“If it did not get quite so hot here in the summer Mespotamia would be an ideal place for an Englishman.”

Several Sunningdale men had been taken prisoner, while another man from the village was serving in modern Iraq.

We are thankful to say that none of our men have been killed in recent fighting but the list of prisoners is lengthened for Edward Evans and Walter Day, of Ridge Cottages, Charters Road and Mr. E. Rump have been captured, and also Lt. R. Cowell who was wounded has fallen into the hands of the enemy. Stanley Hind is reported to be in hospital with a severe gunshot wound. We shall be glad if relatives will kindly let us know in all cases of their men being wounded in order that the prayers of the congregation may be offered for them by name.

We give below some letters from abroad, from Roy Lewis in East Africa and Bevis Jerome in Palestine.

Corpl. C. Burrows writes from Mesopotamia his thanks for a parcel from the Sunningdale Red Cross Society.

He says –

‘It will be a trifle strange when I get back to not have anyone to speak to who understands Arabic or the ways of Arabs as I have had 2 ½ years amongst them now and am quite at home with most of them. If it did not get quite so hot here in the summer it would be an ideal place for an Englishman.

I suppose if we continue to hold it they will eventually get it like most places in India.

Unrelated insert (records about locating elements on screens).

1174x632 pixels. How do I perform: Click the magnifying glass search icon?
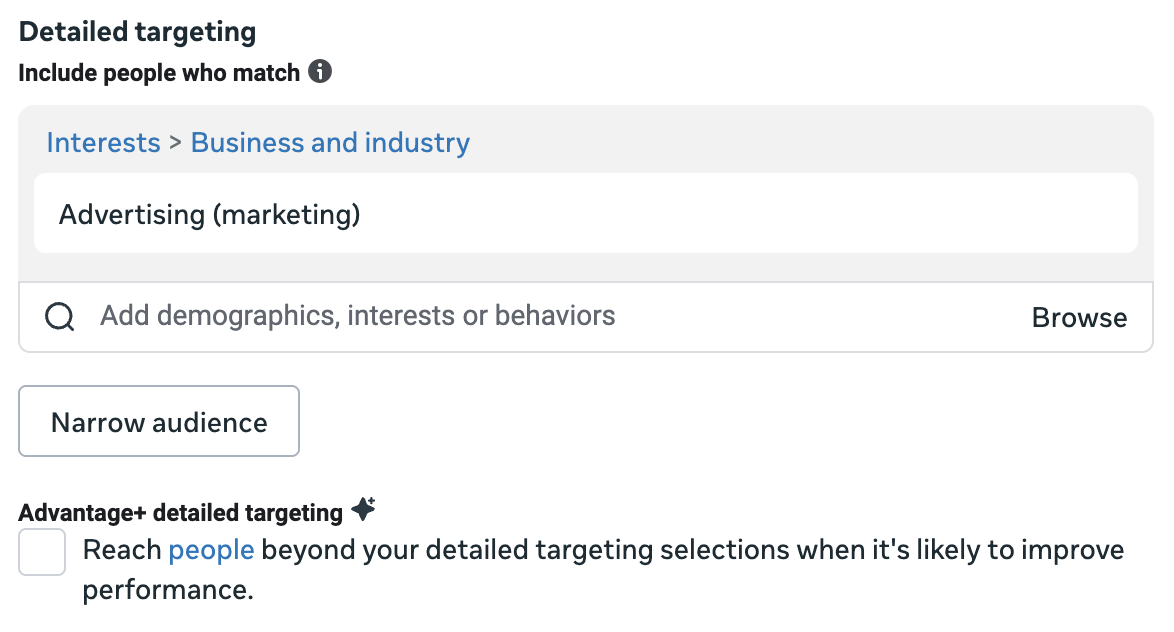[x=59, y=317]
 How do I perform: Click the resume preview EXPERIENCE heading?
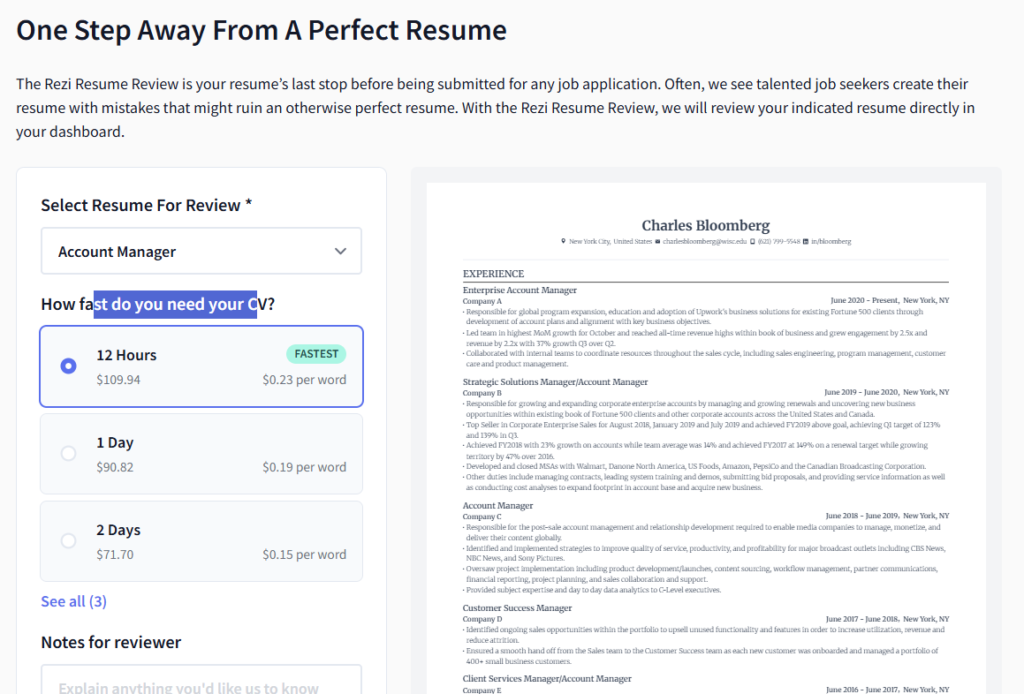coord(493,273)
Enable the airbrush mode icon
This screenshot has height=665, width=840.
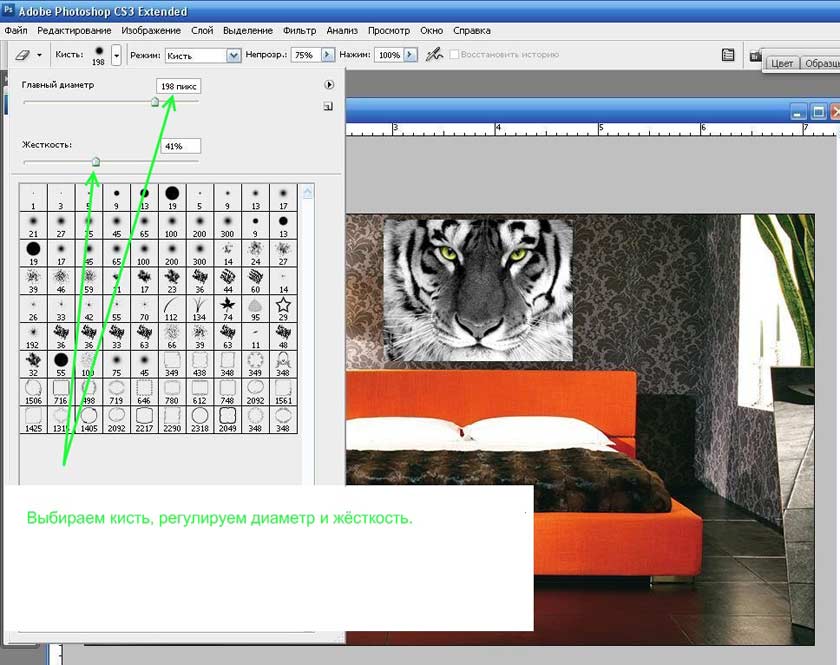point(435,55)
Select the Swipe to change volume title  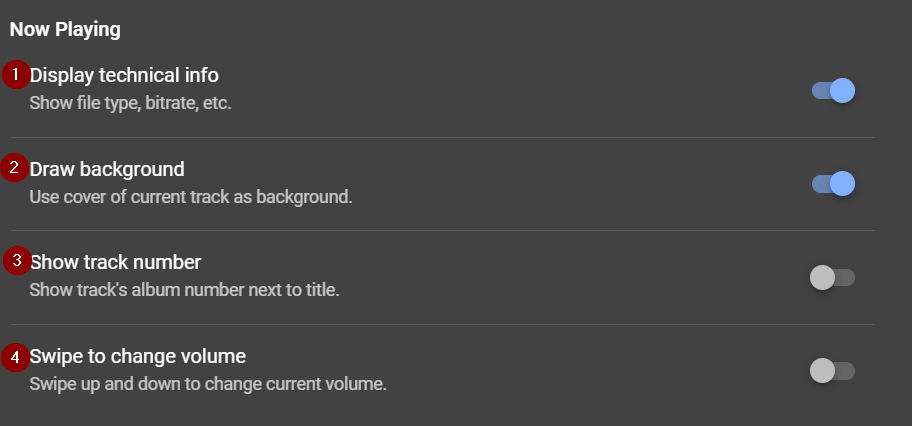[x=138, y=356]
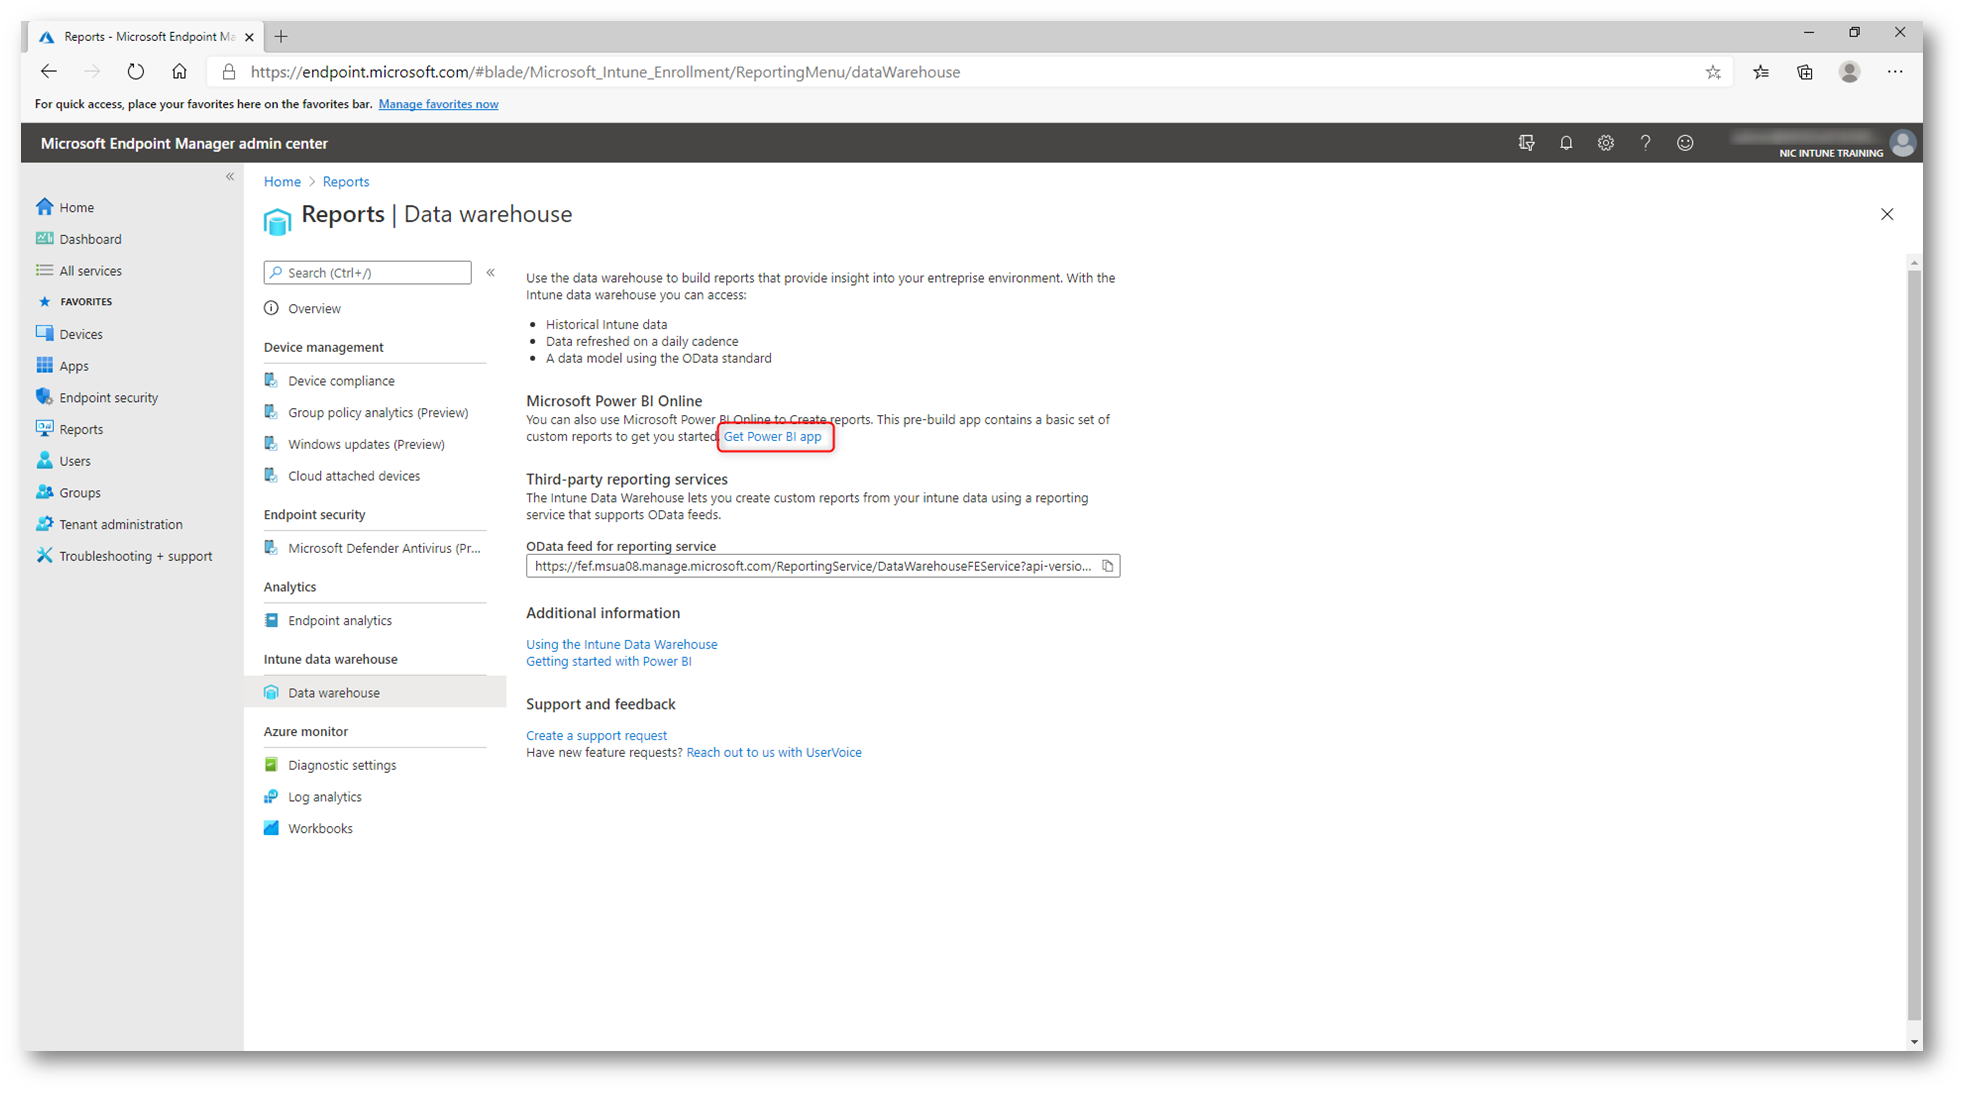Image resolution: width=1965 pixels, height=1093 pixels.
Task: Click the vertical scrollbar down arrow
Action: point(1914,1042)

There is a great prospect of a large flood this year, and I expect it will be like 1916, one mass of water as far as one can see, not deep but very uncomfortable when one has to march through it, knee or waist deep. It is a splendid sight to see the setting sun over the Desert, any artist would love to have a picture of it. It is a pity one cannot get the colours with a hand camera. I sent to Basrah the other day, but same old tale ‘we are expecting it by the next boat’.

Once again thanking you, I remain, etc.

Sunningdale parish magazine, July 1918 (D/P150B/28A/10)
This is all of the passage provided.